Roulette Bet Class

In addition to the design of the Bet class, this chapter also presents some additional questions and answers on the nature of an object, identity and state change. This continues some of the ideas from Design Decision – Object Identity.

In Roulette Bet Analysis we’ll look at the details of a Bet. This will raise a question of how to identify the Outcome associated with a Bet.

We’ll look at object identiy in Design Decision – Create or Locate an Outcome.

We’ll provide some additional details in Roulette Bet Questions and Answers.

The Roulette Bet Design section will provide detailed design for the Bet class. In Roulette Bet Deliverables we’ll enumerate the deliverables for this chapter.

Roulette Bet Analysis

A Bet is an amount that the player has wagered on a specific Outcome. This class has the responsibilty for maintaining an association between an amount, an Outcome, and a specific Player.

The general scenario is to have the Player construct a number of Bet instances. The Wheel is spun to select a winning Bin. Then each of the Bet objects will be checked to see if the hoped-for Outcome is in the actual set of Outcomes in the winning Bin.

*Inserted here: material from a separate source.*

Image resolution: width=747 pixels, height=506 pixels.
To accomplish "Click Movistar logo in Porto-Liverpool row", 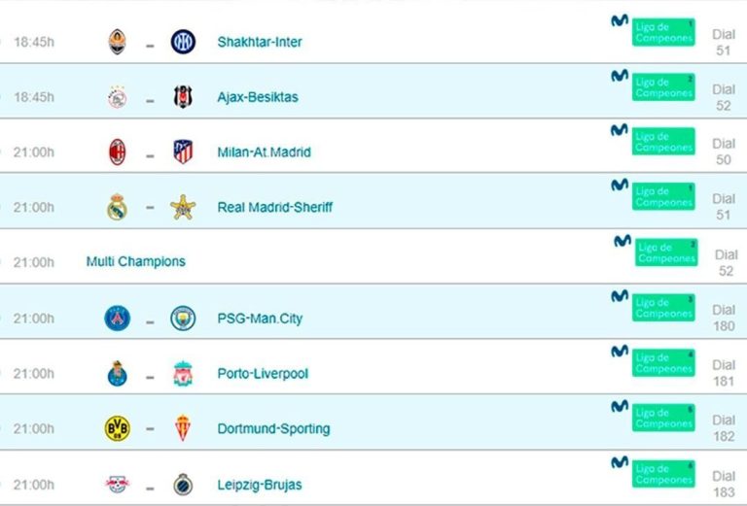I will pos(620,352).
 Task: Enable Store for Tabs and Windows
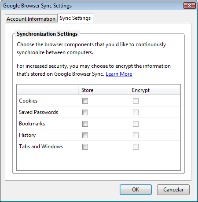pyautogui.click(x=85, y=147)
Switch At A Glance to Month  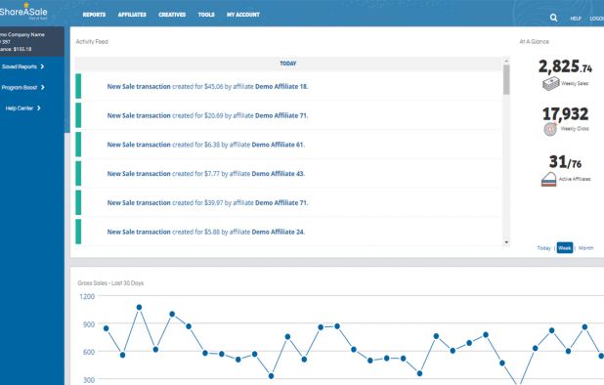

Each winning Bet has an Outcome that matches one in the winning Bin. The winning bets will return money to the Player. All other bets aren’t in the winning Bin; they are losers, which removes the money from the Player.

We have a design decision to make. Do we create a fresh Outcome object with each Bet or do we locate an existing Outcome object?

Design Decision – Create or Locate an Outcome

Building a Bet involves two parts: an Outcome and an amount. The amount is just a number. The Outcome, however, includes two parts: a name and payout odds.

We looked at this issue in Looking Forward. We’ll revisit this design topic in some more depth here. The bottom line is this.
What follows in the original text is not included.